■ **Texto para leitura**:
-- -- --

Pode-se duvidar de que a finalidade da ação libertária
consista em promover um sistema social, qualquer que
seja, na medida em que, por definição, este sistema será
parcialmente imposto.
3. Por último, a ideia de revolução implica a crença no
determinismo social, isto é, a crença de que a sociedade é
uma espécie de máquina regida por leis, sobre a qual se
podem aplicar algumas ações casuais para produzir efeitos
controlados e previsíveis. Sem esta crença o “projeto
revolucionário” não tem sentido, já que uma estratégia
somente pode ser elaborada se estiver baseada numa
relação causal entre operações realizadas e consequências
produzidas ou, pelo menos, numa convicção nestas
qualidades casuais. O que leva a ignorar simplesmente
que a sociedade é um sistema auto-organizado e por
isso fortemente imprevisível em suas relações e em seu
funcionamento. E isto leva também (porém, esta é outra
questão) a aceitar um modelo de conhecimento do social
baseado no controle do objeto a conhecer, ou seja, em
última instância baseado no controle social.
Definitivamente, o pensamento libertário não pode
alojar em seu seio o conceito de revolução e deve inclusive
abandonar o uso do termo. A atividade prática dos libertários
pode, eventualmente, desencadear ou provocar uma revolução,
mas nunca como resultado de um projeto racional e coerente.

-- -- --

■ **Tarefa indicada 1**:
Extraia, tal como estão, as linhas dos registros desde a primeira até a que contém "click(x=11, y=78)", incluindo as duas pontas.
O texto e os registros não têm nenhuma relação entre si.

Um bloco de dados:

-- -- --

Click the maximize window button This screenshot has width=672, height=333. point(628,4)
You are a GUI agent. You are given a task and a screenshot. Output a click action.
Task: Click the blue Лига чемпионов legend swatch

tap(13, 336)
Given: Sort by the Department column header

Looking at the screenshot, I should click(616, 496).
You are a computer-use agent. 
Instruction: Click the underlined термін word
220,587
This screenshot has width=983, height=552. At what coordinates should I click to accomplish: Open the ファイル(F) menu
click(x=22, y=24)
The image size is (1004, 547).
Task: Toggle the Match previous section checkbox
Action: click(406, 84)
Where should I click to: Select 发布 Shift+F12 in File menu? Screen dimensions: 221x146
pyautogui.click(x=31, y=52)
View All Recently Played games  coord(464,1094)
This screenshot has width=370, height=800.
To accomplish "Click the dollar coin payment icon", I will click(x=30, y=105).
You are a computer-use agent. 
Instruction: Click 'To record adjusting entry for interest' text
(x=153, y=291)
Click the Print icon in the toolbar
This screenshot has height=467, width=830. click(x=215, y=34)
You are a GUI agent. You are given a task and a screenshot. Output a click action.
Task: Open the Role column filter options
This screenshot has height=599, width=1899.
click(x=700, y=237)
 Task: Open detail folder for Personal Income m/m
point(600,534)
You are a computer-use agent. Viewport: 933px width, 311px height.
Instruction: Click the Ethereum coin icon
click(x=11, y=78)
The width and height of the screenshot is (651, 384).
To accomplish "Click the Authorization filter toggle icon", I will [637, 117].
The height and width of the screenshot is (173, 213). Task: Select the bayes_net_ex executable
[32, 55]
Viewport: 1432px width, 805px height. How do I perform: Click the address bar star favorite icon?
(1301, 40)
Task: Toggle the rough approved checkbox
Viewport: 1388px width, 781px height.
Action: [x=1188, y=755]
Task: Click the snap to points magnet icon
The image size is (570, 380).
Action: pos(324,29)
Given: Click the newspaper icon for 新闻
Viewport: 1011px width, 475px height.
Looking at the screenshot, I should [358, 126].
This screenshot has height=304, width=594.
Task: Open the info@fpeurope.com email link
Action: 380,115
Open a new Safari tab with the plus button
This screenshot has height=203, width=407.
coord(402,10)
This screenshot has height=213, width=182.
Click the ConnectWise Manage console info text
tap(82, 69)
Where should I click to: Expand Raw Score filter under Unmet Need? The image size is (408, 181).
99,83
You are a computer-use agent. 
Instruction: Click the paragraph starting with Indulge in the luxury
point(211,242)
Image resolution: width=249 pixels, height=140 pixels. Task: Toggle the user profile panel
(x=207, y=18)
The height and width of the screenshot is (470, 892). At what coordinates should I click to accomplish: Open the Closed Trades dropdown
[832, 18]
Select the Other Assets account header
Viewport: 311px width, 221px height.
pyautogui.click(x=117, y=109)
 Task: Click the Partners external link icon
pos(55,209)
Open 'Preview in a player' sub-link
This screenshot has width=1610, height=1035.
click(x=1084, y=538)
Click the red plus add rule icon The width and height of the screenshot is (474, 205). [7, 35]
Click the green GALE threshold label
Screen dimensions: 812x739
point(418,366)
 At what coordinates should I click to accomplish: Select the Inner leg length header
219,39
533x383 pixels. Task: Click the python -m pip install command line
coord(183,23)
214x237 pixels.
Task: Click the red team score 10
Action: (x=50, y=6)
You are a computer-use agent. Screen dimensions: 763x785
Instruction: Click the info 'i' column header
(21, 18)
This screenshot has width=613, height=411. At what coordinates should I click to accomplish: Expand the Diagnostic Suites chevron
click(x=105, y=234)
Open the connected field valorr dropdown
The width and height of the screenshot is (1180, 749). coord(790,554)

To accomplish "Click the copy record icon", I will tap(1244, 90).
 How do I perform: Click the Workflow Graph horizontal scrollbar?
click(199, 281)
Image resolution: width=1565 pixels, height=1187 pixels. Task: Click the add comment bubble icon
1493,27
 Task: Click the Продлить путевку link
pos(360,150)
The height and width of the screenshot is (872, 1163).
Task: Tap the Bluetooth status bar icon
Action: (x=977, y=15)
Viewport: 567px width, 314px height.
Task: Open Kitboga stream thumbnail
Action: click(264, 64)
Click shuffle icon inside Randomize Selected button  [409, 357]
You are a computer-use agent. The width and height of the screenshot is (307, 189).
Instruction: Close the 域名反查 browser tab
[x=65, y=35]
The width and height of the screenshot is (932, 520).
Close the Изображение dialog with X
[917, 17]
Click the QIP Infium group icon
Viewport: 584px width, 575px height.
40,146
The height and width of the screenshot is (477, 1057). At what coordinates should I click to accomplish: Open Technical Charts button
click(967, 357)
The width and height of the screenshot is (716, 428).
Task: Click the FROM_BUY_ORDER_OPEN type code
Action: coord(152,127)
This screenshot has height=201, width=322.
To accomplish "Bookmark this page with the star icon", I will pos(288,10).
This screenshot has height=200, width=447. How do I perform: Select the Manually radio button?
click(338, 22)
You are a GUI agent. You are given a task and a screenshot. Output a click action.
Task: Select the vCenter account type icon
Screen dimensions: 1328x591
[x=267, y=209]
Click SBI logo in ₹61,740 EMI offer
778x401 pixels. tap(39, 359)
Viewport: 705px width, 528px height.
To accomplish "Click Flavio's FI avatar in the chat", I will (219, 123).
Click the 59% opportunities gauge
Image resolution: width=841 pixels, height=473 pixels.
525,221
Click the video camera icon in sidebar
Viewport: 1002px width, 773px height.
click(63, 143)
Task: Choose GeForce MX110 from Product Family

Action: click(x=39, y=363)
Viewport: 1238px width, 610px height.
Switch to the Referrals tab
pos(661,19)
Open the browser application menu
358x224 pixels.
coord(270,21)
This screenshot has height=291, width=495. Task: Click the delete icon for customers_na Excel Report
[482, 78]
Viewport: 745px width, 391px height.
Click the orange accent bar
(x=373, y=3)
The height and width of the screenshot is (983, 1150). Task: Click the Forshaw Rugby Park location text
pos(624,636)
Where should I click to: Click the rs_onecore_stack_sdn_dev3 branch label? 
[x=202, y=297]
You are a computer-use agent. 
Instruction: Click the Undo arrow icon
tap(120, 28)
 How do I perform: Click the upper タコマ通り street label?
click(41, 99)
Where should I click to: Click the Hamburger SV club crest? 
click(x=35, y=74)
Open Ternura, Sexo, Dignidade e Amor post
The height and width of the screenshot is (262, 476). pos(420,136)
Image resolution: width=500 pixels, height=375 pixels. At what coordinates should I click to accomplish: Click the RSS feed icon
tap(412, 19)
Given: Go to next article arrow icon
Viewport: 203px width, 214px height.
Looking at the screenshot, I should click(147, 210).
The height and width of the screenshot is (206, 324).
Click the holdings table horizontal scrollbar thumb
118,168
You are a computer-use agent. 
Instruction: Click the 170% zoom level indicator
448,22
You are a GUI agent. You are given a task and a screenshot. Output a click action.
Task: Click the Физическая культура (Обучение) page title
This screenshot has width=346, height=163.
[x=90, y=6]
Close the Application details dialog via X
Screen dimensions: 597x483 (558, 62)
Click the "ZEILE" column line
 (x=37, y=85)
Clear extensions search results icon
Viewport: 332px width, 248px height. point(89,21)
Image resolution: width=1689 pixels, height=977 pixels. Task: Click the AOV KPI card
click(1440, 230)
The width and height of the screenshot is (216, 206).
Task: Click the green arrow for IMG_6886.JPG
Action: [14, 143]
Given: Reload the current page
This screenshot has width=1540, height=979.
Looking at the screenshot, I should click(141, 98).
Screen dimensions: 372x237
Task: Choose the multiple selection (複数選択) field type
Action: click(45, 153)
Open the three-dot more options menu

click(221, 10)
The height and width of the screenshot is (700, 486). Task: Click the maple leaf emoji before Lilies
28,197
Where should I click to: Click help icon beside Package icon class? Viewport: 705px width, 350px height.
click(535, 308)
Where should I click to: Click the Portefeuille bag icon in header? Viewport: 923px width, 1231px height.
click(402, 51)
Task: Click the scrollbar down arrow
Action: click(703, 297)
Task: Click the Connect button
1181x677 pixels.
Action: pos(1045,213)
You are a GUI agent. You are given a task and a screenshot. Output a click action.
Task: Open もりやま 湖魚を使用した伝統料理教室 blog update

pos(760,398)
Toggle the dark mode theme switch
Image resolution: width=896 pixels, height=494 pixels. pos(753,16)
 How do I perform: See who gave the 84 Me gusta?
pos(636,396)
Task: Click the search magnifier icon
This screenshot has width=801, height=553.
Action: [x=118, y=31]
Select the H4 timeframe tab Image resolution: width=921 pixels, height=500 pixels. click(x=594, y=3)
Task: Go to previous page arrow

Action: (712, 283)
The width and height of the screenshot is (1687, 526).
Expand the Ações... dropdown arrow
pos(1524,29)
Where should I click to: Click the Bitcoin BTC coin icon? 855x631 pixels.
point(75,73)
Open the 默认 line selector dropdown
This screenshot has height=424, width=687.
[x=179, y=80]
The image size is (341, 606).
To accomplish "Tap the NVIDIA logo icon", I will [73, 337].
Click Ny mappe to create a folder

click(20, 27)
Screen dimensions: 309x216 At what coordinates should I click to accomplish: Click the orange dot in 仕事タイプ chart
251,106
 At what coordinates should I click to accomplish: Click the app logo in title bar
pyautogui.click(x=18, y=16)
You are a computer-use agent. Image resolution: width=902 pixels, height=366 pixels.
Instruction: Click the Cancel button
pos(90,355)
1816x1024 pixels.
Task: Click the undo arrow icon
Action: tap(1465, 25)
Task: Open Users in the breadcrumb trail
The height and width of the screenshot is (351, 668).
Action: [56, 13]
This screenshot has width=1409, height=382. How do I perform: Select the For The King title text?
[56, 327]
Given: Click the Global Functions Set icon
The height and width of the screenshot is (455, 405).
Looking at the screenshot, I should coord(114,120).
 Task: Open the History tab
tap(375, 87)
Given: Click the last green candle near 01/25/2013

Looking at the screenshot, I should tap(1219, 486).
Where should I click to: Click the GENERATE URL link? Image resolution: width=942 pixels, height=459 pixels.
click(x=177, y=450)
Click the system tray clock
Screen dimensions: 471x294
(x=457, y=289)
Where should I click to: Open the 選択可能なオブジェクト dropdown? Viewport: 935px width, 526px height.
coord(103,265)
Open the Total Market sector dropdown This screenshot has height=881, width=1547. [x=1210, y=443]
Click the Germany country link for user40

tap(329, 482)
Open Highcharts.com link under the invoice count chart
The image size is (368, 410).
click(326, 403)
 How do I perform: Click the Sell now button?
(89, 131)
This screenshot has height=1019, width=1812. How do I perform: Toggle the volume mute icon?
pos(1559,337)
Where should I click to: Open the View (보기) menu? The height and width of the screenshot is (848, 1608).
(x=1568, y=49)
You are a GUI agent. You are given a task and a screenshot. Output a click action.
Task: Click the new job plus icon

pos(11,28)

-- -- --

■ **Tarefa indicada 2**:
Segundo o texto sobre o conceito de revolução, que tipo de sistema é a sociedade, algo que a crença no determinismo social leva a ignorar?

■ **Resposta completa 1**:
Click the maximize window button This screenshot has width=672, height=333. point(628,4)
You are a GUI agent. You are given a task and a screenshot. Output a click action.
Task: Click the blue Лига чемпионов legend swatch

tap(13, 336)
Given: Sort by the Department column header

Looking at the screenshot, I should click(616, 496).
You are a computer-use agent. 
Instruction: Click the underlined термін word
220,587
This screenshot has width=983, height=552. At what coordinates should I click to accomplish: Open the ファイル(F) menu
click(x=22, y=24)
The image size is (1004, 547).
Task: Toggle the Match previous section checkbox
Action: click(406, 84)
Where should I click to: Select 发布 Shift+F12 in File menu? Screen dimensions: 221x146
pyautogui.click(x=31, y=52)
View All Recently Played games  coord(464,1094)
This screenshot has width=370, height=800.
To accomplish "Click the dollar coin payment icon", I will click(x=30, y=105).
You are a computer-use agent. 
Instruction: Click 'To record adjusting entry for interest' text
(x=153, y=291)
Click the Print icon in the toolbar
This screenshot has height=467, width=830. click(x=215, y=34)
You are a GUI agent. You are given a task and a screenshot. Output a click action.
Task: Open the Role column filter options
This screenshot has height=599, width=1899.
click(x=700, y=237)
 Task: Open detail folder for Personal Income m/m
point(600,534)
You are a computer-use agent. Viewport: 933px width, 311px height.
Instruction: Click the Ethereum coin icon
click(x=11, y=78)

■ **Resposta completa 2**:
Um sistema auto-organizado e, por isso, fortemente imprevisível em suas relações e em seu funcionamento.